Q: Why did you pursue water safety research?

A: What gives me joy is creating new knowledge, especially knowledge that helps normal people. I've always gravitated toward the work that had the biggest real-world impacts and was being overlooked. My research on building plumbing systems has profound health and economic implications, but no one wanted to take responsibility for the issue.

Q: When you've discovered problems, how have you gotten them addressed?

A: Science by itself is powerless when you're dealing with government agencies. I had to cross the line and become an activist, filing Freedom of Information Act requests and working with politicians and people on the ground. You have to reach this critical mass where you can put enough pressure on these agencies to make them take action, and you will never do that with science alone.

If you're not going to fight to the bitter end, don't get started. You have to decide: Are you willing to do whatever it takes to see this through, and can you accept the likelihood that you are going to fail? The odds are against you. I'm one of the lucky ones. It makes me feel so humble to think about all of those who put their professional lives on the line and whose careers were destroyed.

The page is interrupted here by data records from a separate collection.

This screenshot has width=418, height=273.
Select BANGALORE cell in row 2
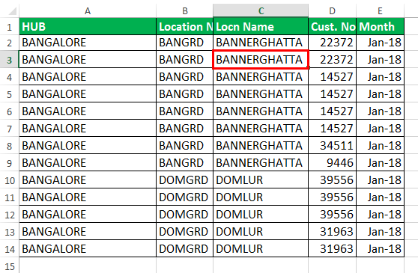[x=88, y=43]
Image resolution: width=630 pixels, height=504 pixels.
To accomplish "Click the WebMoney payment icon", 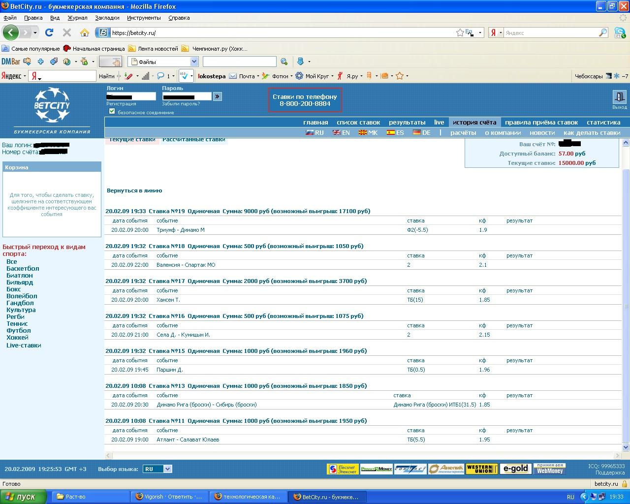I will (550, 469).
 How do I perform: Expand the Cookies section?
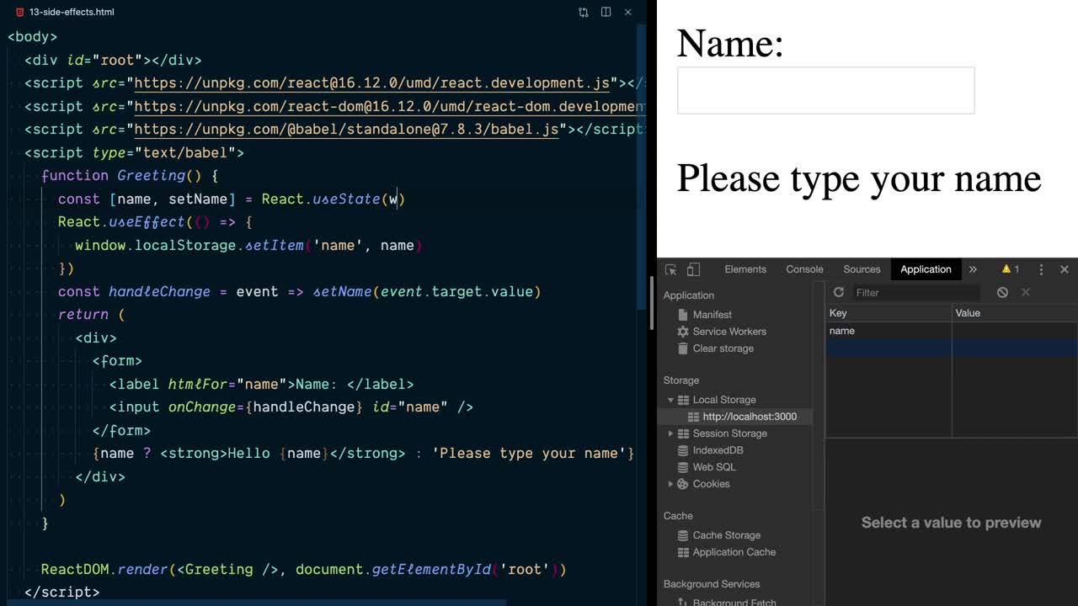[670, 484]
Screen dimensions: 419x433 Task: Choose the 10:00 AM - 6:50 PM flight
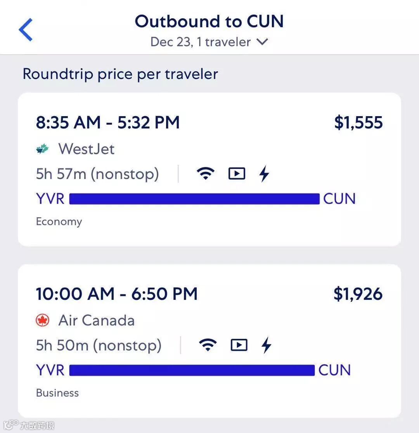point(117,294)
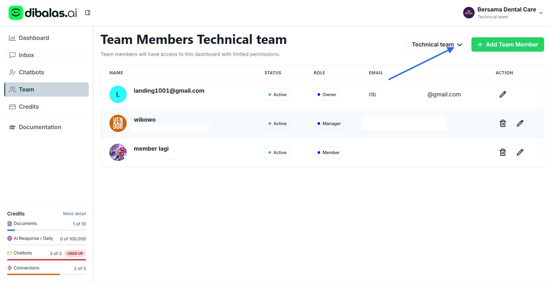The width and height of the screenshot is (551, 284).
Task: Click the Bersama Dental Care avatar
Action: 469,13
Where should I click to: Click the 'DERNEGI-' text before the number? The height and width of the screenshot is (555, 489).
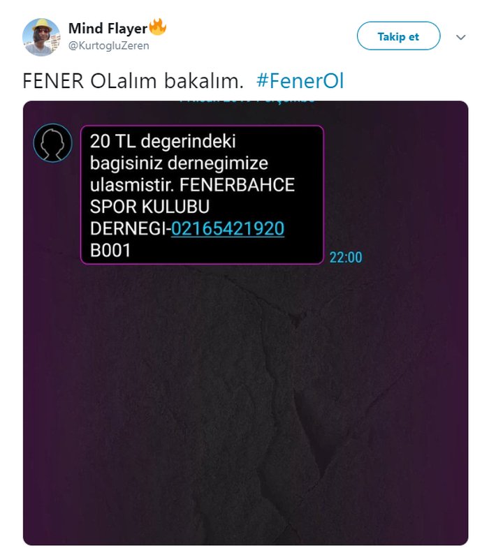pos(131,228)
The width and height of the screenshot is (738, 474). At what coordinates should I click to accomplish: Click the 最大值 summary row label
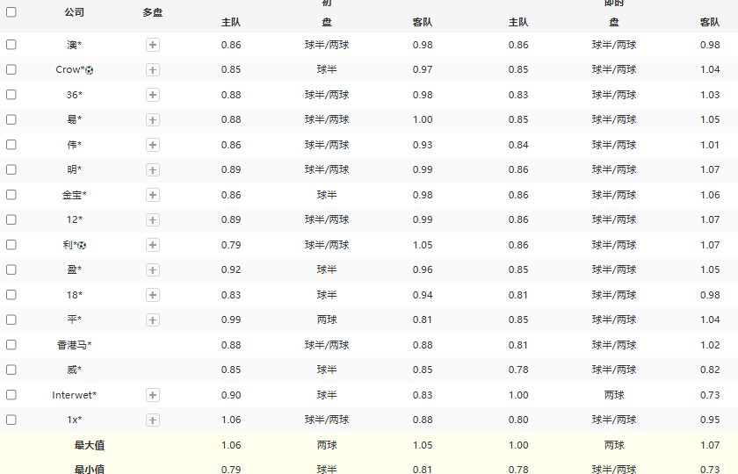click(90, 445)
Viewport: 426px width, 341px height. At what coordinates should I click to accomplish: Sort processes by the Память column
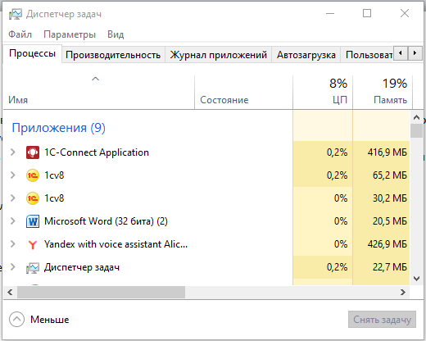383,92
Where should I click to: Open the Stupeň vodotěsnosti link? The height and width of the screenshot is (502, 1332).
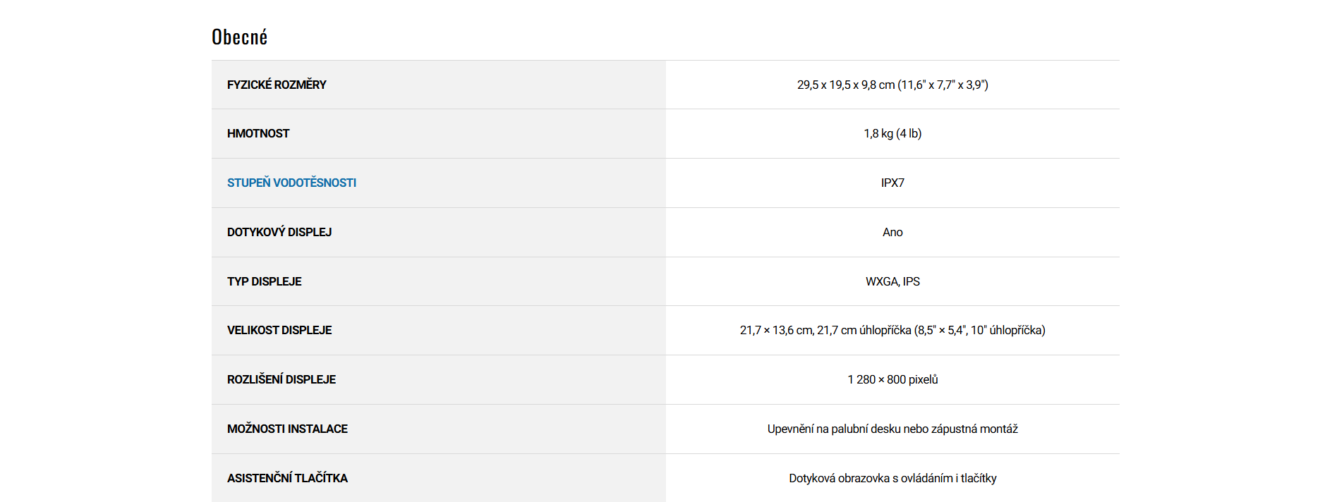291,183
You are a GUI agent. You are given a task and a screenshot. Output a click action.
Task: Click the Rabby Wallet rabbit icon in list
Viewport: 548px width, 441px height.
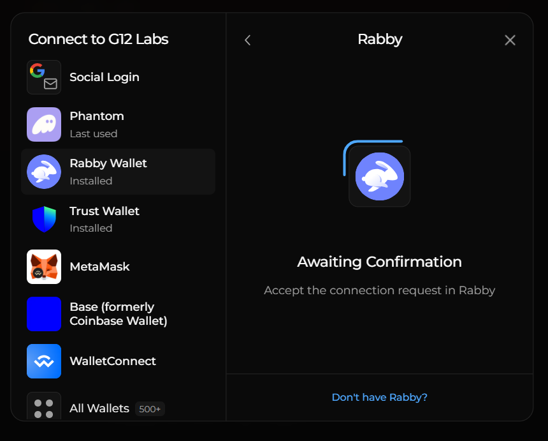(x=44, y=172)
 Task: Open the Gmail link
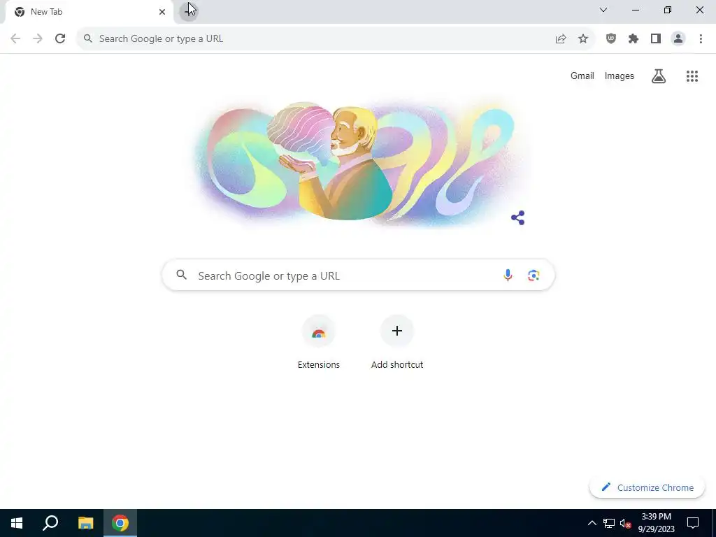point(582,76)
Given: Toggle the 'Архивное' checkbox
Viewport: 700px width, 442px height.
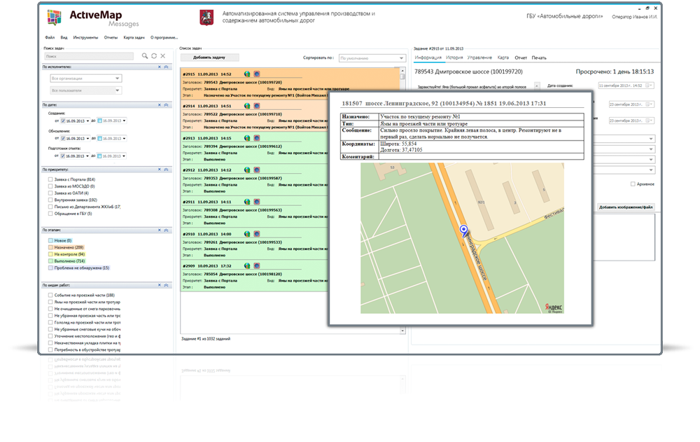Looking at the screenshot, I should click(633, 184).
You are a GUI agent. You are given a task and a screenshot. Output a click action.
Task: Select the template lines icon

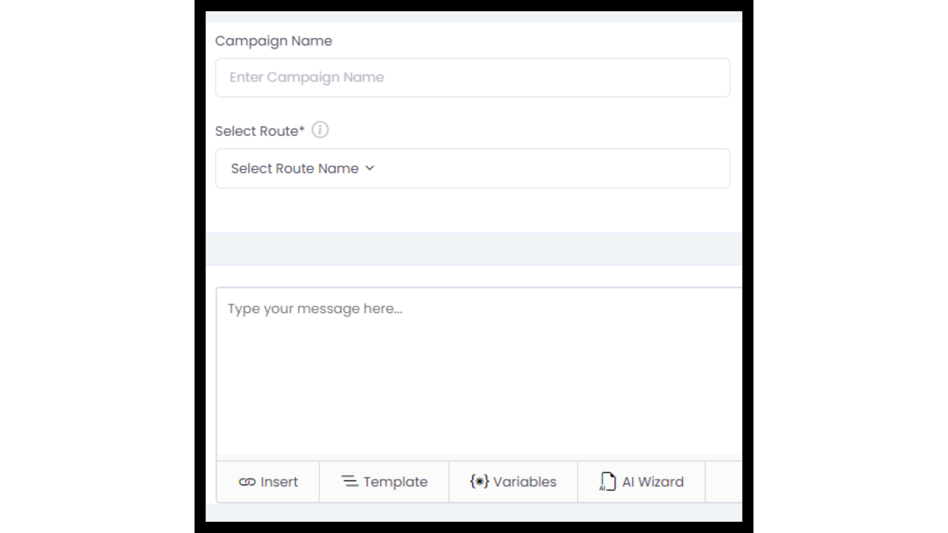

Q: How do your colleagues view your activism?

A: I engage in activism as a last resort, after every scientific path has failed. Since I personally find activism distasteful, I forgive the academics who also view it negatively. The majority of my colleagues are indifferent or bemused, focused on their own problems and getting their next research dollar.

Q: How does the current academic culture affect research like yours?

A: We have to address the pressures to publish and get funding so that we can ask ourselves whether our research is doing good for the world. I'm very fearful of the perverse incentives of academia right now. We spend all our time sucking up to funding agencies. We're all such cowards—and with good reason, because the system does not reward good heroic actors. At the same time, because cowardice is the norm, it creates a tremendous opportunity for those who want to go this path, because no one else is doing it and there is so much injustice.

We are still attracting some great people who I firmly believe are ethical, altruistic scientists, but at some point they might become the minority. My biggest fear is that the culture of academia is going to get to the point where these scientists ask, “Can I have a career without cutting corners or cheating?” I don't want us to get to the point where I might have to tell young people, “I'm not sure that you can.”

Q: What motivates you to carry on despite the challenges?

A: I am the most optimistic person in the world. You have to be optimistic to think that you can change things. It's not blind optimism; it's about seeing something that's wrong and being unwilling to accept it. You have to say, “I'm going to fight to make this world a better place.” And you have to make sure that the world doesn't change you. It's only the people that the world doesn't change who are going to change the world.